W3docs

Java String split() and join()

Split Java strings on delimiters with split() and combine arrays of strings with String.join().

Java String split() and join()

String.split and String.join are the two methods you'll reach for whenever a delimiter-separated value needs to become a list, or a list needs to become a delimiter-separated value. They cover the lion's share of CSV parsing, header splitting, path building, and a thousand small log-line shape changes. They're also the methods most often misused, because the first argument to split is a regex, not a literal — a fact that has tripped every Java developer at least once.

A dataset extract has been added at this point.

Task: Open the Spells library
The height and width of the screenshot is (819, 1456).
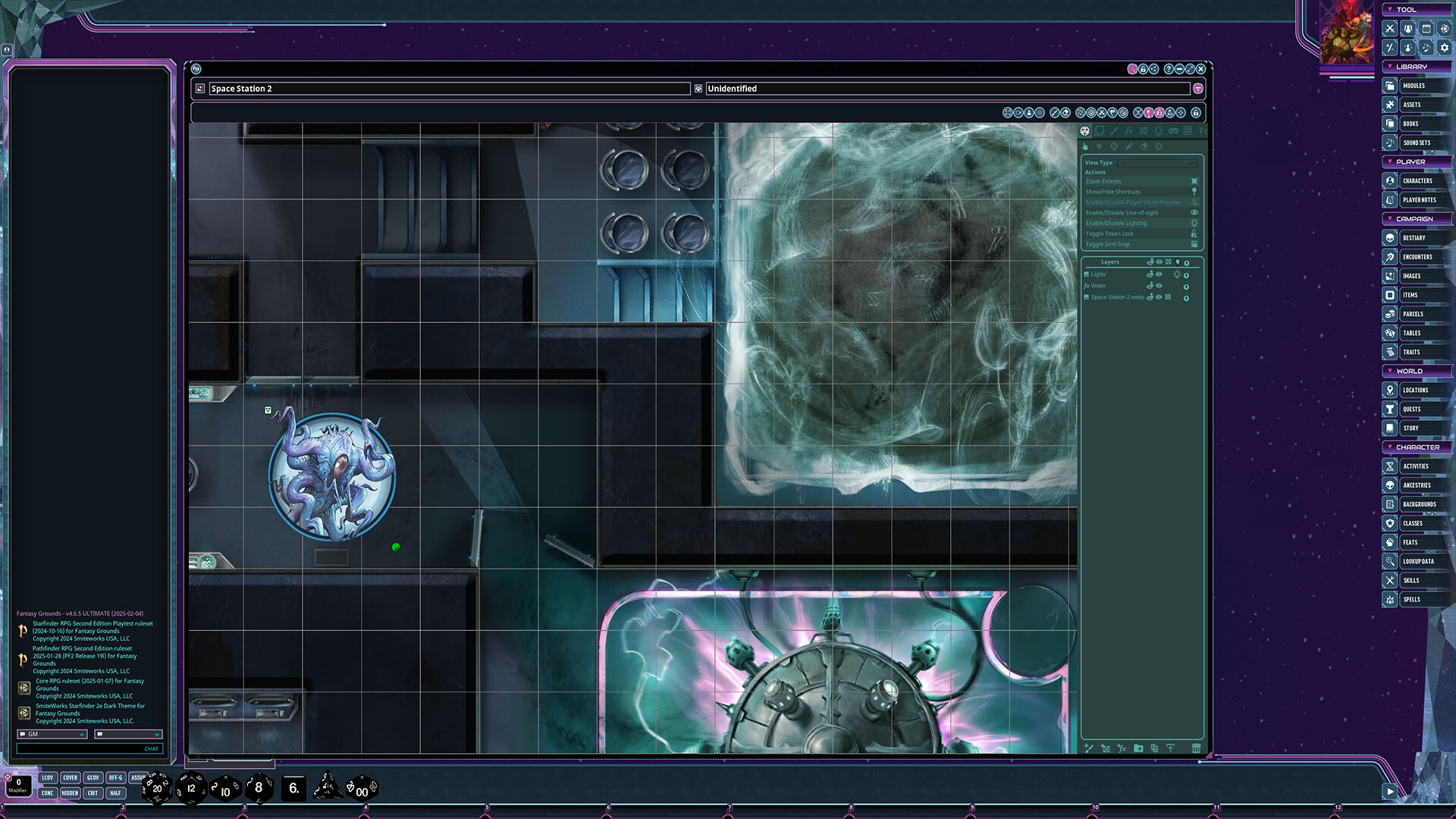Action: pos(1411,600)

split(regex) — string into pieces

The simplest call splits on a delimiter and returns a String[]:

String[] parts = "red,green,blue".split(",");
// ["red", "green", "blue"]

That argument is a regular expression. For an ordinary punctuation character like ,, the regex form looks exactly like the literal form, which is why most uses look harmless. The trouble starts when the delimiter is a regex metacharacter:

"127.0.0.1".split(".");      // [] — '.' matches *any* character, every char is a delimiter
"127.0.0.1".split("\\.");    // ["127", "0", "0", "1"] — escape the dot
"x|y|z".split("|");          // ["", "x", "|", "y", "|", "z"] — '|' is alternation
"x|y|z".split("\\|");        // ["x", "y", "z"]

The metacharacters that need escaping for a literal split: ., |, \, (, ), [, ], {, }, +, *, ?, ^, $. A safer pattern for literal multi-character delimiters is Pattern.quote:

String delim = "::";
String[] xs = "a::b::c".split(Pattern.quote(delim));   // ["a", "b", "c"]

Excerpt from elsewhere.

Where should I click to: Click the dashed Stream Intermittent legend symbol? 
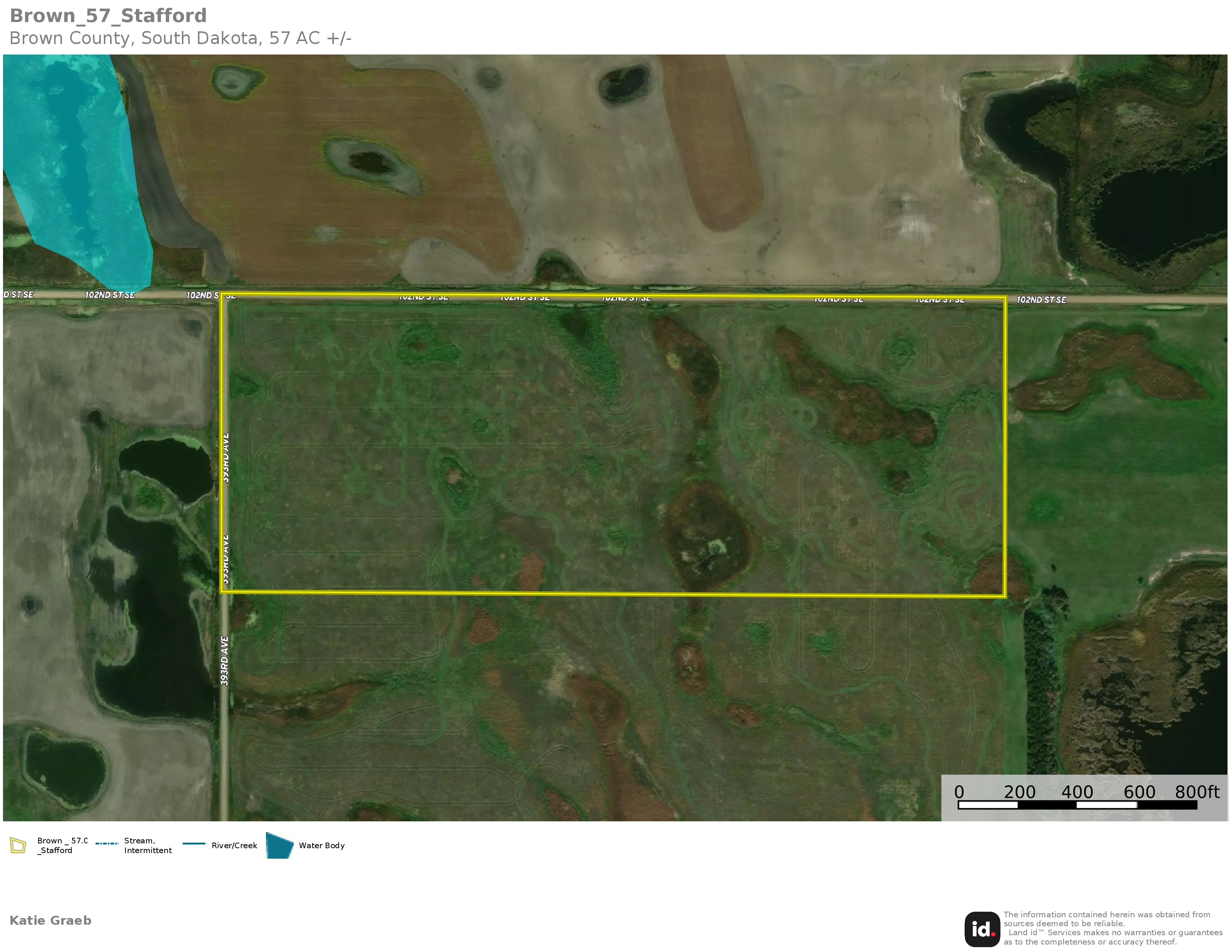106,844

Pattern.quote wraps the input in \Q...\E so every character inside is taken literally, regex metacharacters and all.

The limit argument: empty trailing fields

split(regex, limit) controls how many splits happen and what happens to trailing empty fields:

  • limit > 0 — at most limit pieces; the last one contains the remainder unsplit.
  • limit == 0 — unlimited splits; trailing empty strings are removed.
  • limit < 0 — unlimited splits; trailing empty strings are kept.

That middle behaviour is the silent surprise. A CSV row with two missing trailing fields parses with the wrong shape by default:

"a,b,,,".split(",");      // ["a", "b"]               — trailing empties stripped
"a,b,,,".split(",", -1);  // ["a", "b", "", "", ""]   — trailing empties kept
"a,b,,,".split(",",  3);  // ["a", "b", ",,"]          — third element absorbs the rest

For any tabular data — CSVs, TSVs, log lines with fixed field count — pass -1. The day a field is legitimately empty at the end of a row is the day a missing -1 becomes a wrong-shape parse downstream.

Streams and lists

The natural follow-on:

List<String> parts = Arrays.asList(csv.split(","));         // fixed-size, backed by the array
List<String> mutable = new ArrayList<>(parts);              // copy into a growable list

// Or via streams, with cheap transformation along the way:
List<Integer> ints = Pattern.compile(",")
    .splitAsStream("1,2,3,4")
    .map(String::trim)
    .map(Integer::parseInt)
    .toList();

Pattern.compile(regex).splitAsStream(input) is the lazy-stream alternative when you want to map/filter without materialising the array first. For one-off splits, String#split is fine; for a delimiter you reuse a lot, pre-compiling the Pattern once and reusing it skips repeated compilation.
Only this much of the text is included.